Страницы, посвященные Белинскому в «Былом и думах», – это изображение цепи боевых эпизодов, показывающих мужество, находчивость, моральное превосходство бойца над окружающим его косным обществом. Характеристика Белинского (как и характеристика большинства героев «Былого и дум») сконцентрирована в его репликах – гневных, энергических, каких-то словно бы взрывающихся. «Я люблю его речь и недовольный вид и даже ругательство», – записал Герцен у себя в Дневнике летом 1843 года. Становясь прокурором, Белинский вырастал, распрямлялся – тут, в изобличении всех видов мракобесия, была его поэзия и мощь. В речи Белинского – героя XXV главы «Былого и дум» – каждое слово и каждая интонация выражает революционную убежденность, энергию, страсть. Даже тот, кто никогда не читал ни статей Белинского, ни его писем, составит себе ясное представление о них по тем коротким репликам, какие вложил ему Герцен в уста на страницах своих мемуаров. Эти реплики – квинтэссенция стиля Белинского, в них слышен тот же голос, что и в его грозных статьях. Голос великого разночинца, обличителя монархической, помещичьей, крепостнической, ханжеской, лицемерной России.

«Он не умел проповедовать, поучать, – пишет Герцен, – ему надобен был спор. Без возражений, без раздражения он не хорошо говорил, но когда он чувствовал себя уязвленным, когда касались до его дорогих убеждений, когда у него начинали дрожать мышцы щек и голос прерываться, тут надобно было его видеть: он бросался на противника барсом, он рвал его на части, делал его смешным, делал его жалким и по дороге с необычайной силой, с необычайной поэзией развивал свою мысль».

«Раз приходит он обедать к одному литератору на Страстной неделе; подают постные блюда.

– Давно ли, – спрашивает он, – вы сделались так богомольны?

– Мы едим, – отвечает литератор, – постное просто-на просто для людей.

Для людей? – спросил Белинский и побледнел. – Для людей? – повторил он и бросил свое место. – Где ваши люди? Я им скажу, что они обмануты; всякий открытый порок лучше и человечественнее этого презрения к слабому и необразованному, этого лицемерия, поддерживающего невежество. И вы думаете, что вы свободные люди? На одну вас доску со всеми царями, попами и плантаторами! Прощайте, я не ем постного для поучения, у меня нет людей!»

«Спор оканчивался очень часто кровью, – пишет Герцен, – которая у больного лилась из горла; бледный, задыхающийся, с глазами, остановленными на том, с кем говорил, он дрожащей рукой поднимал платок ко рту и останавливался, глубоко огорченный, уничтоженный своей физической слабостью. Как я любил и как жалел я его в эти минуты!»

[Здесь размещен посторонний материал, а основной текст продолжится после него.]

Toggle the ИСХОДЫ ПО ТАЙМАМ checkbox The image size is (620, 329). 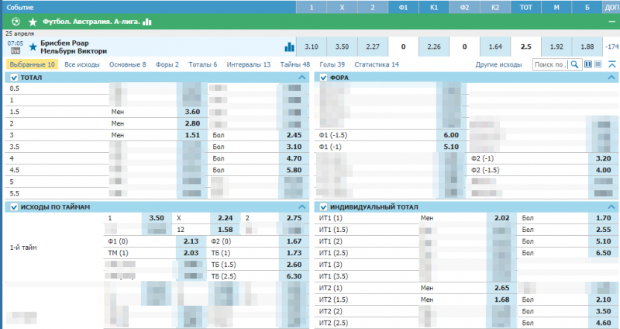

Неспроста на этом полотне внезапно проступает пятно крови: хотя льется она не из ран, а из горла больного, она введена сюда нарочно, как косвенное свидетельство, что бой тут шел настоящий, нешуточный. Герцен чувствовал, что у барьера столкнулись противоположные общественные силы. Он не назвал их, но по-своему, по-художнически, этим пятном крови намекнул на жестокость борьбы. Ощущение близящейся жестокой схватки усилено этим пятном, внезапно окровавившим страницу.

В коротких репликах Белинского, воспроизведенных для нас Герценом, сохранен, словно в современной магнитофонной записи, живой, горячий голос героя, больше того: сохранена его интонация – та страстная интонация обличителя общественных язв, предъявлявшего свои обвинения от имени России, которая превратила частное письмо Виссариона Григорьевича к Николаю Васильевичу в «Письмо Белинского к Гоголю», размноженное десятками рук, прочитанное сотнями глаз, – в документ такой грозной политической силы, что за чтение этого документа правительство посылало людей на каторгу.